4 – Saving Advertising Money (Playing on Moviegoers’ Ignorance)
Dante’s Peak was released in February 1997 and Volcano was released in April that same year. I guess that volcanoes were “in” during that time. Often, a twin movie will wait a few months until a very similar movie is released and has gone through its advertising cycle. This will save the producers quite a bit of money. For example, if you saw one of these movies in early 1997 and wanted to recommend it to your friends, you might say, “I just saw that volcano movie and it was the greatest disaster movie yet…” (I hope you never say that). Then your friends will take your word for it and go buy seats for “Volcano.”

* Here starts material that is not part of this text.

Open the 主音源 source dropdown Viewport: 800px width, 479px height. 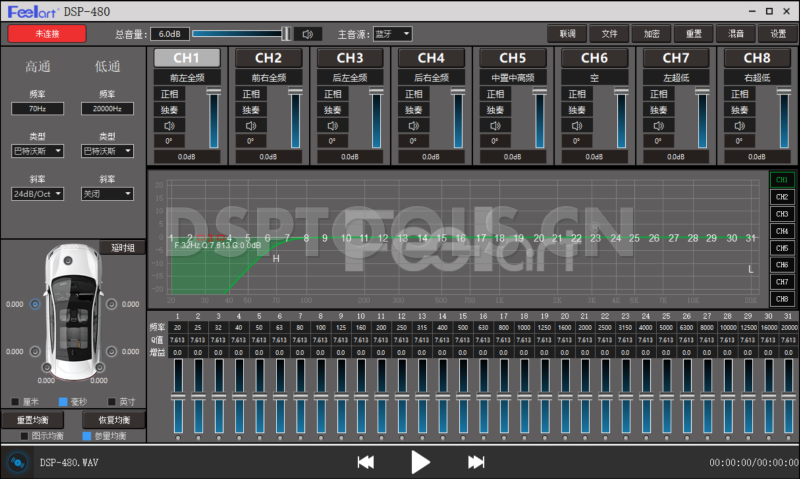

This also is a big factor for those knock-off Asylum movies that you see in Redbox. A child may ask their mom to watch Disney’s Planes, but the mom will see a knock-off movie called Wings and justify that her kid will be happy enough to watch it because it’s similar.
3 – Focus Groups
This almost puts the blame in our hands. Well, not “our” exactly, because Hollywood execs typically hold focus groups and very early special screenings around Los Angeles. They believe that area is representative of the nation. While polling these audiences, they may ask what they’d like to see more of in the theaters. If a certain genre has really taken the public by storm, you can almost guarantee that a similar project will crop up soon. Such is the case with fairy tale movies and TV right now. Both Once Upon a Time and Grimm have gained moderate success, as have reworked classic fairy tales like Snow White, Hansel & Gretel and the upcoming Cinderella.
2 – Coincidence
Believe it or not, not everything in Hollywood is a cash grab or a ploy to beat the other guy at the box office. Sometimes writers just happen to be working on movies at the same time with little to no knowledge of similar projects.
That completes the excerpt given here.